En contraste, ha surgido la necesidad imperiosa de modificar nuestro régimen de gobierno en un sentido parlamentario, motivo por el cual he abogado personalmente desde hace más de veinte años.
Inquirido por nuestros medios de información sobre la propuesta de Marcelo Ebrard respecto al establecimiento de un régimen parlamentario en México, he externado mi resuelta aprobación por la propuesta y las razones en que se funda.

Es absolutamente irracional que subsistan gobiernos de minoría -el Partido Acción Nacional obtuvo 22% en las últimas elecciones. La gobernanza del país está fundada en acuerdos subterráneos y corruptos entre dos fuerzas políticas que distorsionan la vida política.

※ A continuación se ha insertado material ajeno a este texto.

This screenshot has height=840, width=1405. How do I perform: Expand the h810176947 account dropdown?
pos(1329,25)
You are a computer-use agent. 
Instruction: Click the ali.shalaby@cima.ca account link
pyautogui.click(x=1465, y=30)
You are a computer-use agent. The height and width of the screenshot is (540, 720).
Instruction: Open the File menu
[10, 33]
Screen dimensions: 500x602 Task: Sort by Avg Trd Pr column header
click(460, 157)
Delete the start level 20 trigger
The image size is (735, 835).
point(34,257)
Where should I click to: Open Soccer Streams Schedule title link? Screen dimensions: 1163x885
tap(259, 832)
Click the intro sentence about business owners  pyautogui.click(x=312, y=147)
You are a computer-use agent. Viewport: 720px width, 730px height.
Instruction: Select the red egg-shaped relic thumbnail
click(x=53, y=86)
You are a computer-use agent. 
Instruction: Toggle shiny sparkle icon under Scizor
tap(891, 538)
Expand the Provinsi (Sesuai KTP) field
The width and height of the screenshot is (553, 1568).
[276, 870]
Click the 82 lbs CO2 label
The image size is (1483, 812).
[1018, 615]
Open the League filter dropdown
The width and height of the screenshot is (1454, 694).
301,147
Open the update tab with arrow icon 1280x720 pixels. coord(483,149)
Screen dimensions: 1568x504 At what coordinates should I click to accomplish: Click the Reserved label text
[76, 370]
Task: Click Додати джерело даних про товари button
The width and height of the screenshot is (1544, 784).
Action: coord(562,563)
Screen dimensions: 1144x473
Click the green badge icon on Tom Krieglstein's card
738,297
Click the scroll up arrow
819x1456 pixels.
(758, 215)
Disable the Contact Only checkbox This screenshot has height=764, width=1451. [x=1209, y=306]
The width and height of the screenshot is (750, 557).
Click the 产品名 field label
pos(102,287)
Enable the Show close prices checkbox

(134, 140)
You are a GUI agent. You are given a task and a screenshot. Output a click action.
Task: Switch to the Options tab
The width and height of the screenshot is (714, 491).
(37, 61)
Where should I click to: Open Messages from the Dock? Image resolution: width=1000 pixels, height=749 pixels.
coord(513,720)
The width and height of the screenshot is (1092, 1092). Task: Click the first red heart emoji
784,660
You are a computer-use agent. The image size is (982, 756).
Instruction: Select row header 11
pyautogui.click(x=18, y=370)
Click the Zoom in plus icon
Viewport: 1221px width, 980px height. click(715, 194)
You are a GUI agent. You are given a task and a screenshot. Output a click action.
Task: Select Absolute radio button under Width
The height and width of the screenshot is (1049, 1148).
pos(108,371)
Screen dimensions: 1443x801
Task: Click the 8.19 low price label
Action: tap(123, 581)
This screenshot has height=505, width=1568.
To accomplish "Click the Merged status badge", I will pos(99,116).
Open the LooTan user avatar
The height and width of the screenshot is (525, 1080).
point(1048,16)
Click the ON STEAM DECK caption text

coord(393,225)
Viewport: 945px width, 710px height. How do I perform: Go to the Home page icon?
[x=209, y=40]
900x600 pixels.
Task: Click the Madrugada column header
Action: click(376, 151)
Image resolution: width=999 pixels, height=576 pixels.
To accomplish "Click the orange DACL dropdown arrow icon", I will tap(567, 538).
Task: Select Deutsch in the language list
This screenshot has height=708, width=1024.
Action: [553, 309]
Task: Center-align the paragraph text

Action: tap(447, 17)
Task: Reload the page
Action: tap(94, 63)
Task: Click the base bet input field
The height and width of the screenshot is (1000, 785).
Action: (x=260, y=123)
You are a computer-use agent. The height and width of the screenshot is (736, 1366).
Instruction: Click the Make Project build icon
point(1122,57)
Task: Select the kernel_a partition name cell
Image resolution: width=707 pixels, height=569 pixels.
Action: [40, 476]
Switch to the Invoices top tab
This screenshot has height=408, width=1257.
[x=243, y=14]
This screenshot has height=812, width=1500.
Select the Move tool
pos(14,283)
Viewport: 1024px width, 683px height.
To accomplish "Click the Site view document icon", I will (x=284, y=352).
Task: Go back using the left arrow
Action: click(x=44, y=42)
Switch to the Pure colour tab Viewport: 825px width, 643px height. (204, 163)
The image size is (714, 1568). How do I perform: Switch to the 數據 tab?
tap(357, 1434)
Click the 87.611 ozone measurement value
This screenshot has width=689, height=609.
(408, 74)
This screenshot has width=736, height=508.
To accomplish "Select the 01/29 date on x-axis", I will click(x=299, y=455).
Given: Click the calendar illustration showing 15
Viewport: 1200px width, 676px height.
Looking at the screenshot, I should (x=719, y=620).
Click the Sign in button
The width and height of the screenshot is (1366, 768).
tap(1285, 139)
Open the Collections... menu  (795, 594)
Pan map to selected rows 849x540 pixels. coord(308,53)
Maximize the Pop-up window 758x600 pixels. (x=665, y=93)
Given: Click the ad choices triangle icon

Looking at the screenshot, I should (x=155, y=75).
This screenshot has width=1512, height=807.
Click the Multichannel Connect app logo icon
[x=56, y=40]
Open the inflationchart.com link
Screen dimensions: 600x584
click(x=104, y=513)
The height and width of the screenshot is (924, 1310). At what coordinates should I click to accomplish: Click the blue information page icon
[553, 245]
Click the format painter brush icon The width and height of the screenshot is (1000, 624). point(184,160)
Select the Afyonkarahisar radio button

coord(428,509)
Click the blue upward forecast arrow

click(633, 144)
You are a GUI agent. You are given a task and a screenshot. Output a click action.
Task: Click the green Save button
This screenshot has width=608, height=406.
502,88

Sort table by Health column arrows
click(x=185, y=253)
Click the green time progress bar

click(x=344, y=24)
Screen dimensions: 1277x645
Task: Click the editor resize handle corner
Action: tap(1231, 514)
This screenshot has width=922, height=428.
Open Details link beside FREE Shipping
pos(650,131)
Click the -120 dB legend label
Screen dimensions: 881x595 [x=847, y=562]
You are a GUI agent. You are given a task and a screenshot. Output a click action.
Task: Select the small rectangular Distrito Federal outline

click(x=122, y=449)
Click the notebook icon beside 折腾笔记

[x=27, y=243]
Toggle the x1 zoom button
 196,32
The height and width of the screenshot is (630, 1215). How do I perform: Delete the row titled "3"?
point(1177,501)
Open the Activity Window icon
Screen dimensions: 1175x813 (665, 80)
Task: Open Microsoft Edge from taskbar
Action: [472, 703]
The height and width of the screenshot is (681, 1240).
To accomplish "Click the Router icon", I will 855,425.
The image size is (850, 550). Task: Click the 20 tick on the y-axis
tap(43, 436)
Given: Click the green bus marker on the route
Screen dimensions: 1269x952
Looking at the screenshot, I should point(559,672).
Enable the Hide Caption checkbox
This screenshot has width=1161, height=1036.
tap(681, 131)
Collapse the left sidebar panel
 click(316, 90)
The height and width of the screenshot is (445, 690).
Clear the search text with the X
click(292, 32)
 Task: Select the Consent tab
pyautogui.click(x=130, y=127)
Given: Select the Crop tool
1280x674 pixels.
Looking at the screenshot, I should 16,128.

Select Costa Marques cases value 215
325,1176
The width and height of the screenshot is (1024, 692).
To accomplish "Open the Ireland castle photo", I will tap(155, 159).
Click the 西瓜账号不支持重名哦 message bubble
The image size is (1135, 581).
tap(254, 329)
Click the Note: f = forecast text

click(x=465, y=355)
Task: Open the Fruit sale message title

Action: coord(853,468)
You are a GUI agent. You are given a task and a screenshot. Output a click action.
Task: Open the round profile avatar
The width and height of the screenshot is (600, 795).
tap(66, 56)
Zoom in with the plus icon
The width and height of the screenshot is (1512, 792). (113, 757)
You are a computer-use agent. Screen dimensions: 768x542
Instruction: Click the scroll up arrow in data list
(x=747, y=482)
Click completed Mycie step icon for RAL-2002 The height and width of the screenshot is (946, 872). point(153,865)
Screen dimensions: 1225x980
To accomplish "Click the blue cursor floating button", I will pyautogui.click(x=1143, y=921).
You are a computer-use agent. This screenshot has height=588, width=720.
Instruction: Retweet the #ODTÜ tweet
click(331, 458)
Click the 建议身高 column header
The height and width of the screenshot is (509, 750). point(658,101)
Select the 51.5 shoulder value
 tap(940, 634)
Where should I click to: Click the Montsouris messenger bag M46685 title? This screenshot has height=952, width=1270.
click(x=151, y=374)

En los tiempos de la alternancia, la parlamentarización del sistema era conveniente y necesaria, ahora es urgente e inaplazable. La clase política del país es de lento aprendizaje por su ignorancia generalizada y sus intereses minimalistas. El despertar de la conciencia pública se concretaría en un cambio fundamental de la relación entre poderes y de éstos con la sociedad. Esta aspiración es hoy ineludible merced a la experiencia catastrófica de los últimos años y a la exigencia externa e interna respecto de la eficacia de nuestro sistema de gobierno. Representaría también la solución a los enfrentamientos dentro de los tres principales bloques políticos.

El vencedor de cada contienda interna sería candidato a la jefatura del estado y el número dos podría encargarse de la jefatura de gobierno mediante la construcción de una mayoría dotada de un programa coherente. Estimo que ésta es la inflexión más importante sobre nuestra definición pragmática y constitucional. Manos a la obra.